■ Exercise description: The response must consist of the lines from the one holding "Screen dimensions: 1342x569" through the final line of the entries, given again exactly and without any pictures.

■ Excerpted data:
+ + + +
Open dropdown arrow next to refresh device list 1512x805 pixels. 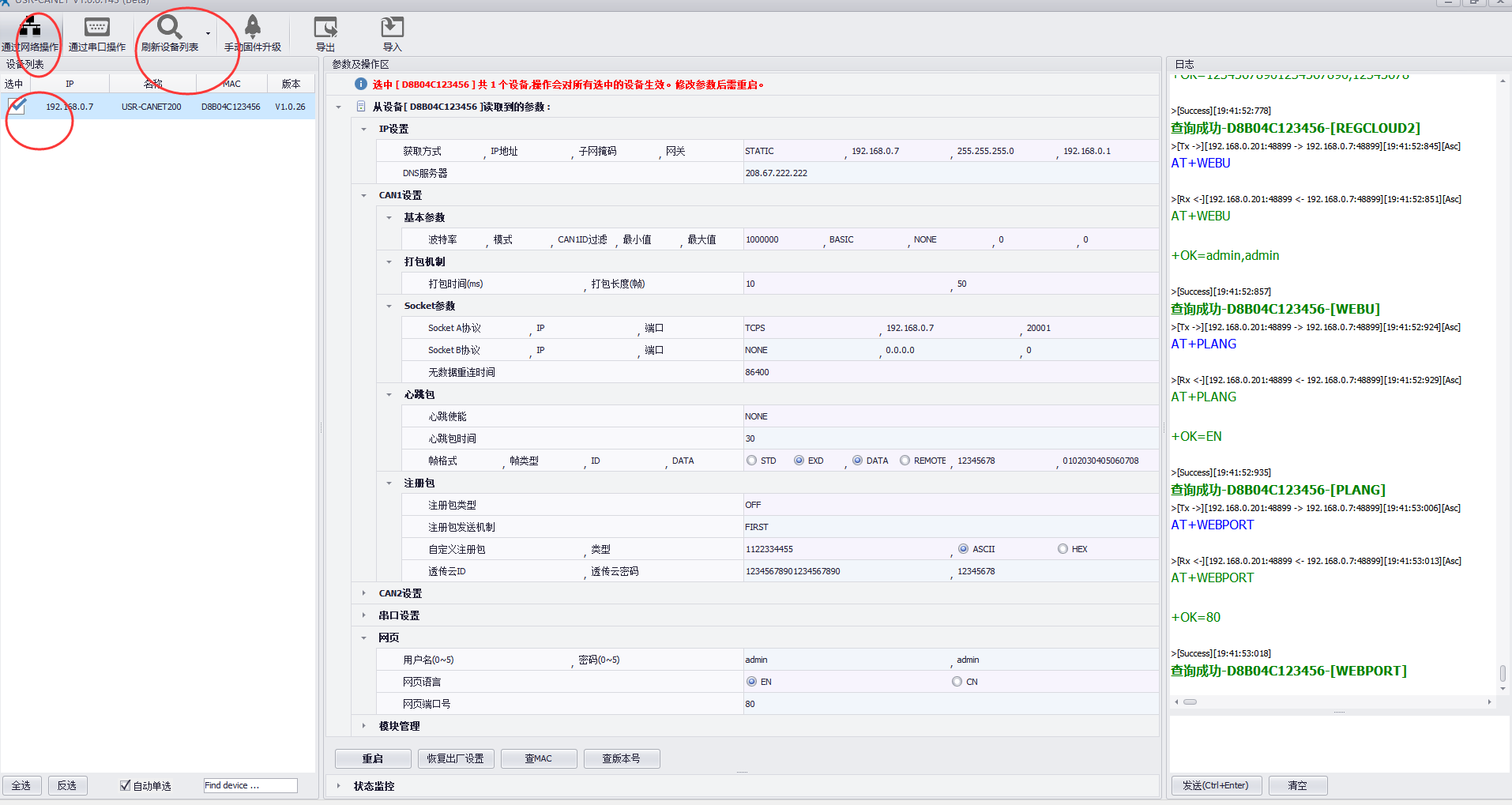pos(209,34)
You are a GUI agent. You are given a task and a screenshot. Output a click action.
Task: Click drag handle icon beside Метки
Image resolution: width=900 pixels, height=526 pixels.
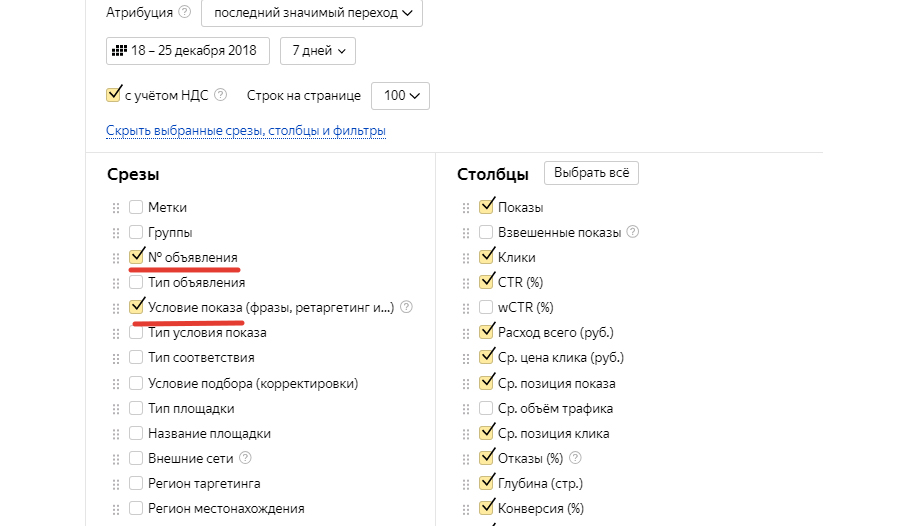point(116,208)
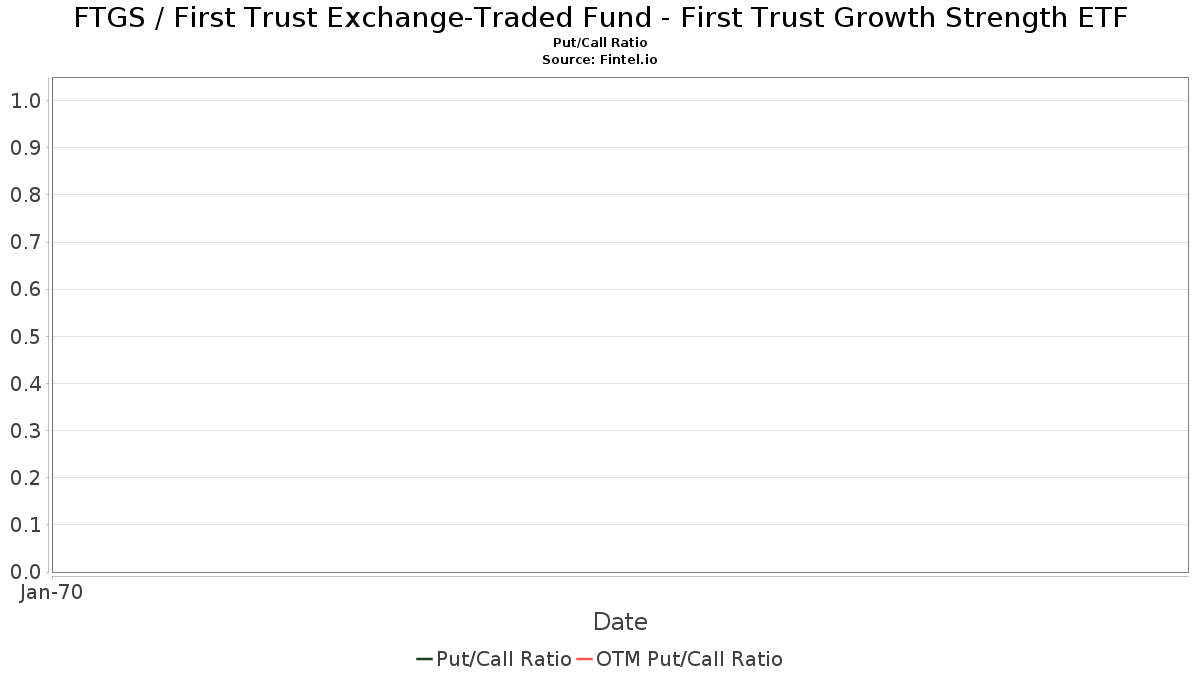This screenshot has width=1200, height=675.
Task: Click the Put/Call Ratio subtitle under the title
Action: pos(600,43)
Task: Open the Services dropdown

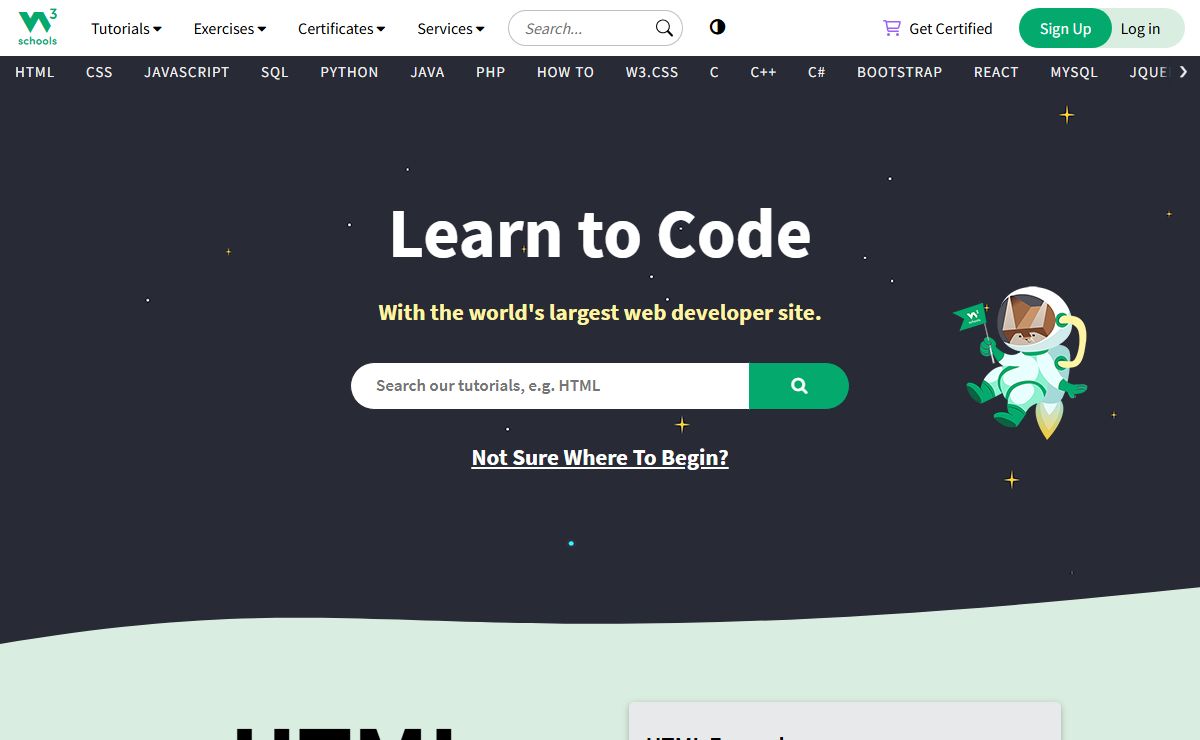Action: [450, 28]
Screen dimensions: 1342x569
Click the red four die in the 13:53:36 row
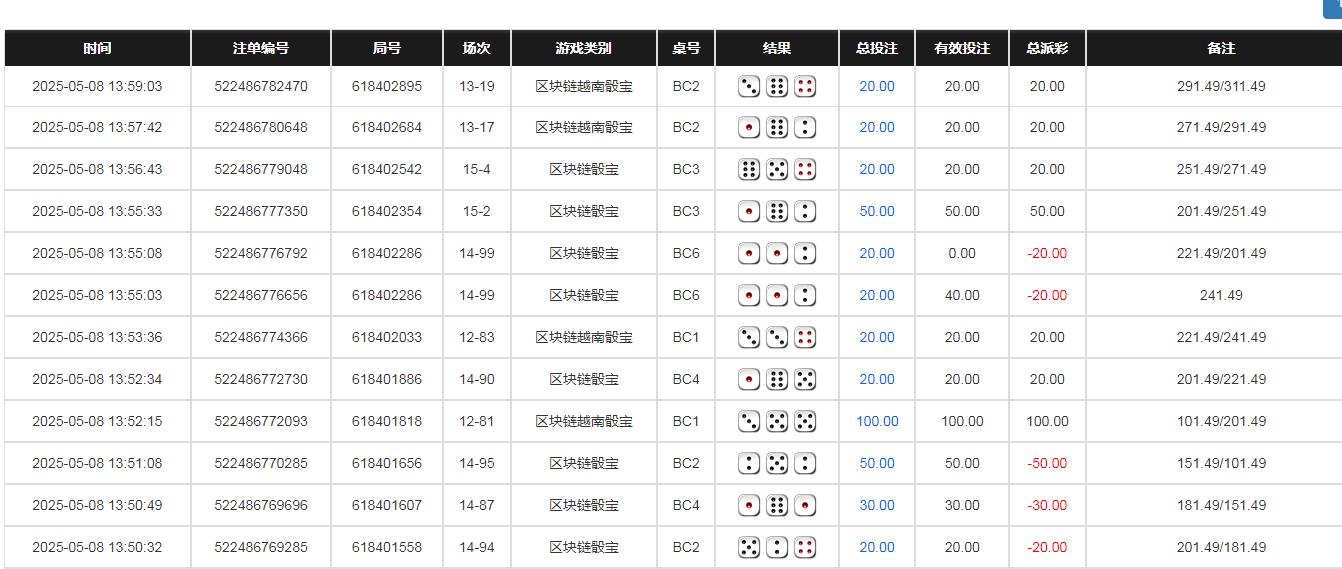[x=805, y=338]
+ + + +
■ Task response:
Screen dimensions: 1342x569
Click the red four die in the 13:53:36 row
[x=805, y=338]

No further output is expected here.